**Problem to solve**
Would you transcribe the listing that follows, character for character, and omit its images?

--- --- ---

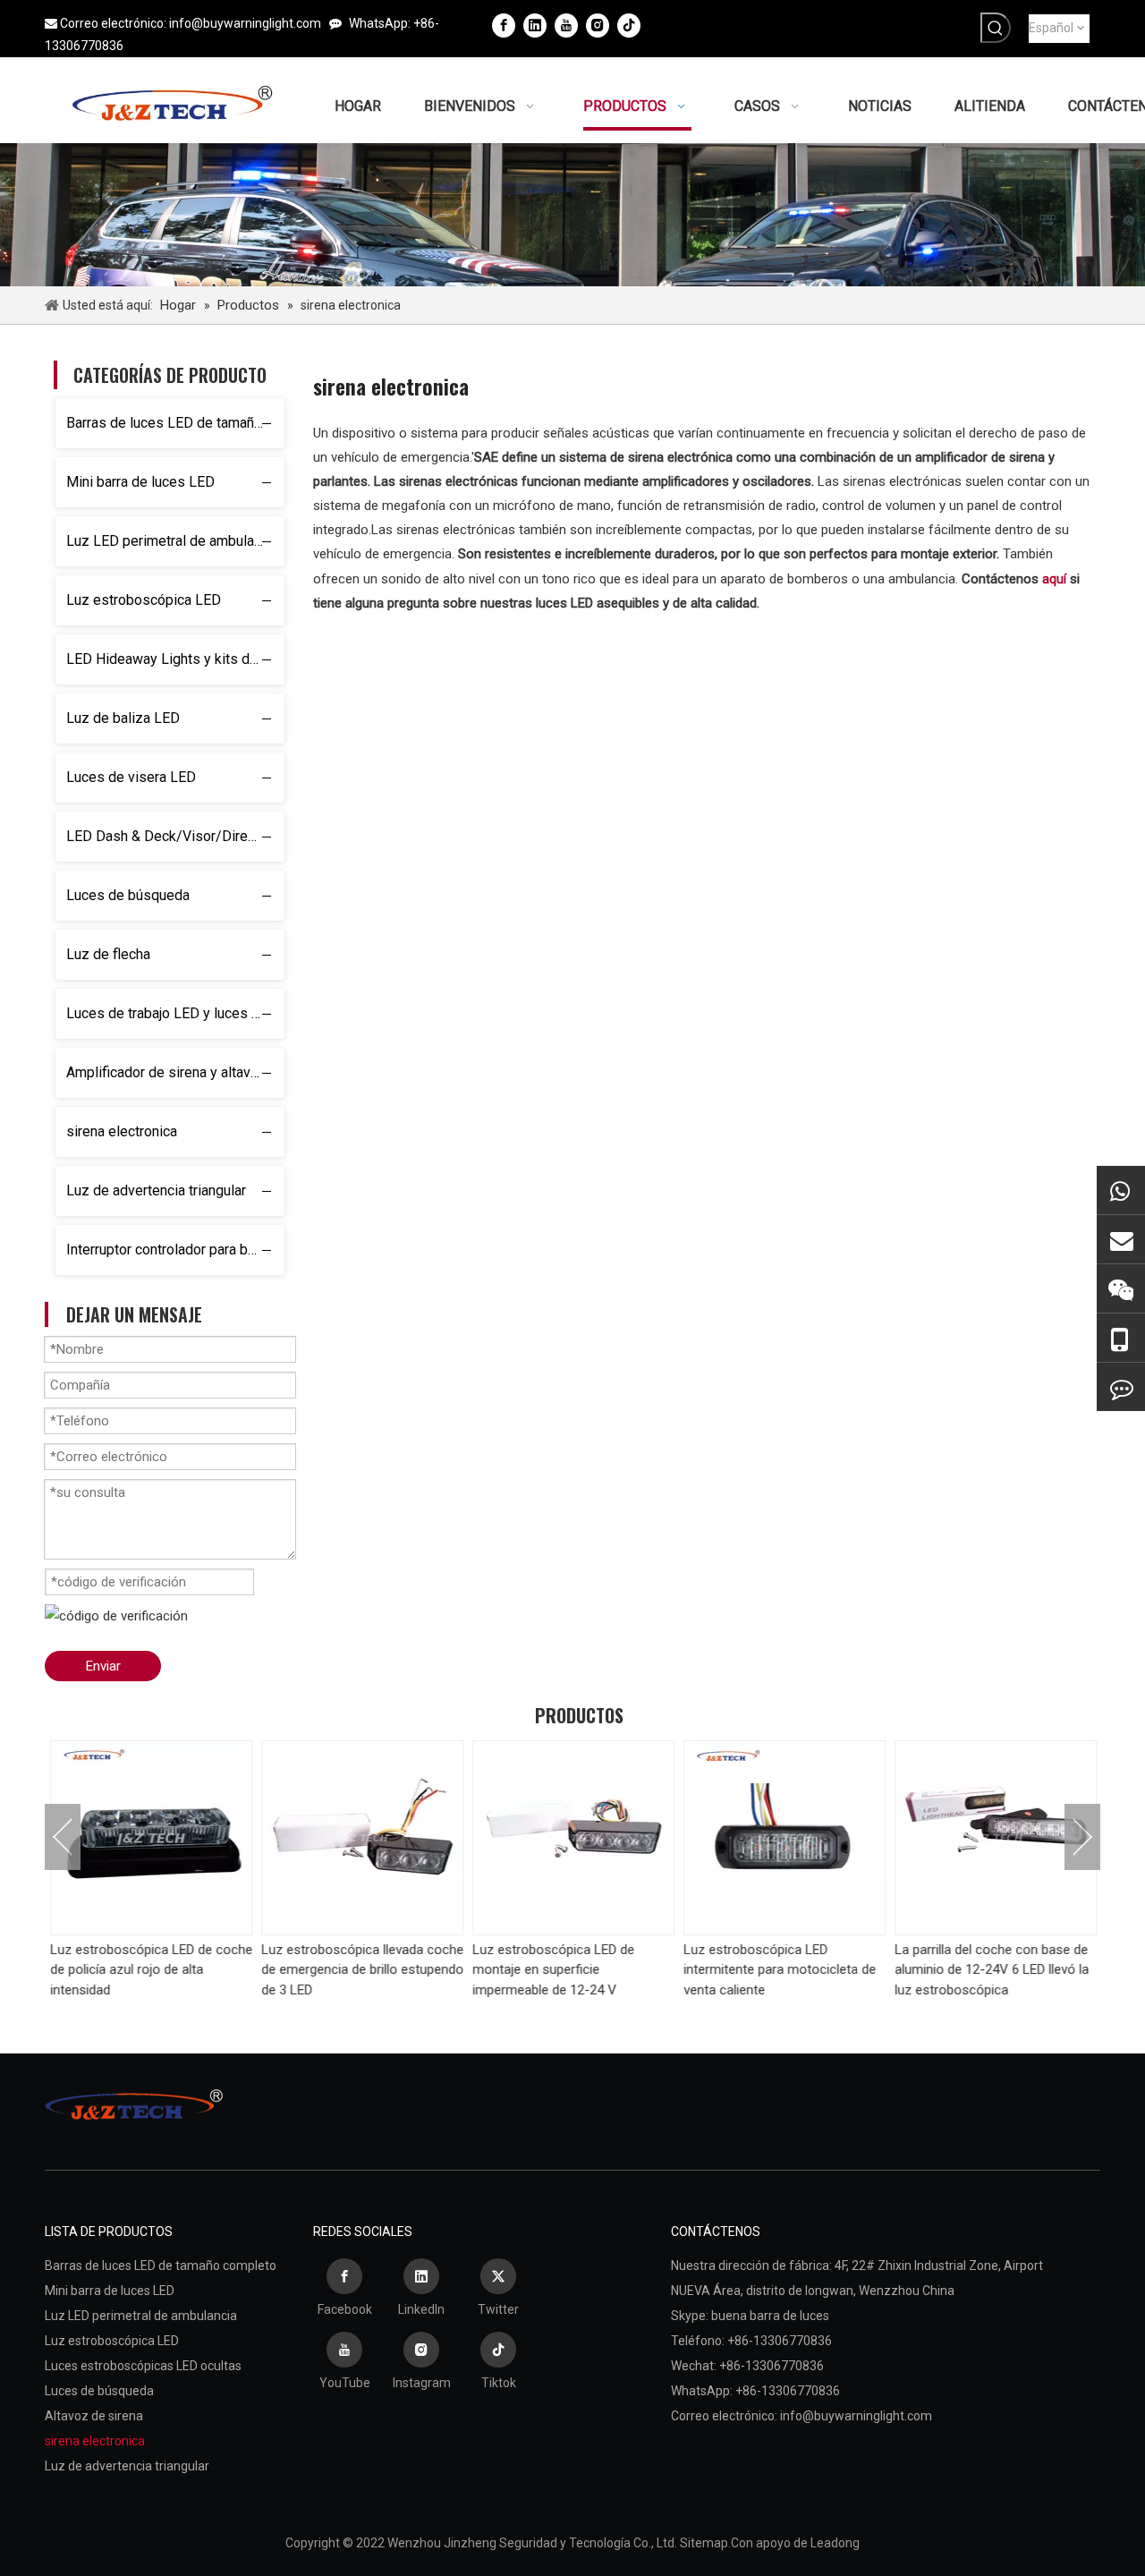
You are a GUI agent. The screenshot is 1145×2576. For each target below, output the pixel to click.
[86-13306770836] (1120, 1338)
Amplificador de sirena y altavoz (166, 1072)
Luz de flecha (108, 954)
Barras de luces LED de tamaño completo (175, 422)
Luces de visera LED (131, 777)
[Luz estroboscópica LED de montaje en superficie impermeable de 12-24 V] (572, 1837)
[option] (150, 1870)
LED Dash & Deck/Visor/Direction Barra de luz (175, 836)
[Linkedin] (535, 25)
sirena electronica (121, 1131)
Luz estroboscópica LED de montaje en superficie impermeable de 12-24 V (552, 1970)
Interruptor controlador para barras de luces (175, 1249)
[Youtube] (566, 25)
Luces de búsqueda (128, 895)
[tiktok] (628, 25)
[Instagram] (597, 25)
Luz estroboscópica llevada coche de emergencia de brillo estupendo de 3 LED (361, 1970)
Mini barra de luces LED (140, 481)
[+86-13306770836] (1120, 1190)
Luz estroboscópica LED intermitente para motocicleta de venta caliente (779, 1970)
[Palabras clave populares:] (995, 28)
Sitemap (704, 2543)
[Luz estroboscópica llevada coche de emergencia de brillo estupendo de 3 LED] (361, 1837)
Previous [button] (63, 1837)
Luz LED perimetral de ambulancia (172, 540)
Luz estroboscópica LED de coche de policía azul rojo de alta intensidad (150, 1970)
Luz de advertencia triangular (156, 1190)
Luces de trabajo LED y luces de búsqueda (175, 1013)
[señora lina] (1120, 1239)
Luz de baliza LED (123, 718)
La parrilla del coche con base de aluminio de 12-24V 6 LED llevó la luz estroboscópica (991, 1970)
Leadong (835, 2543)
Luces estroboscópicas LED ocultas (143, 2366)
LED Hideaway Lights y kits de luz (173, 658)
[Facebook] (503, 25)
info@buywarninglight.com (245, 23)
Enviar (103, 1666)
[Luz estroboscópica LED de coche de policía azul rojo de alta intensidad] (150, 1837)
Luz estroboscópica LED (143, 599)
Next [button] (1082, 1837)
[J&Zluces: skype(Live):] (1120, 1386)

--- --- ---

**Expected answer**
You are a GUI agent. The screenshot is 1145×2576. For each target below, output the pixel to click.
[86-13306770836] (1120, 1338)
Amplificador de sirena y altavoz (166, 1072)
Luz de flecha (108, 954)
Barras de luces LED de tamaño completo (175, 422)
Luces de visera LED (131, 777)
[Luz estroboscópica LED de montaje en superficie impermeable de 12-24 V] (572, 1837)
[option] (150, 1870)
LED Dash & Deck/Visor/Direction Barra de luz (175, 836)
[Linkedin] (535, 25)
sirena electronica (121, 1131)
Luz estroboscópica LED de montaje en superficie impermeable de 12-24 V (552, 1970)
Interruptor controlador para barras de luces (175, 1249)
[Youtube] (566, 25)
Luces de búsqueda (128, 895)
[tiktok] (628, 25)
[Instagram] (597, 25)
Luz estroboscópica llevada coche de emergencia de brillo estupendo de 3 LED (361, 1970)
Mini barra de luces LED (140, 481)
[+86-13306770836] (1120, 1190)
Luz estroboscópica LED intermitente para motocicleta de venta caliente (779, 1970)
[Palabras clave populares:] (995, 28)
Sitemap (704, 2543)
[Luz estroboscópica llevada coche de emergencia de brillo estupendo de 3 LED] (361, 1837)
Previous [button] (63, 1837)
Luz LED perimetral de ambulancia (172, 540)
Luz estroboscópica LED de coche de policía azul rojo de alta intensidad (150, 1970)
Luz de advertencia triangular (156, 1190)
Luces de trabajo LED y luces de búsqueda (175, 1013)
[señora lina] (1120, 1239)
Luz de baliza LED (123, 718)
La parrilla del coche con base de aluminio de 12-24V 6 LED llevó la luz estroboscópica (991, 1970)
Leadong (835, 2543)
Luces estroboscópicas LED ocultas (143, 2366)
LED Hideaway Lights y kits de luz (173, 658)
[Facebook] (503, 25)
info@buywarninglight.com (245, 23)
Enviar (103, 1666)
[Luz estroboscópica LED de coche de policía azul rojo de alta intensidad] (150, 1837)
Luz estroboscópica LED (143, 599)
Next [button] (1082, 1837)
[J&Zluces: skype(Live):] (1120, 1386)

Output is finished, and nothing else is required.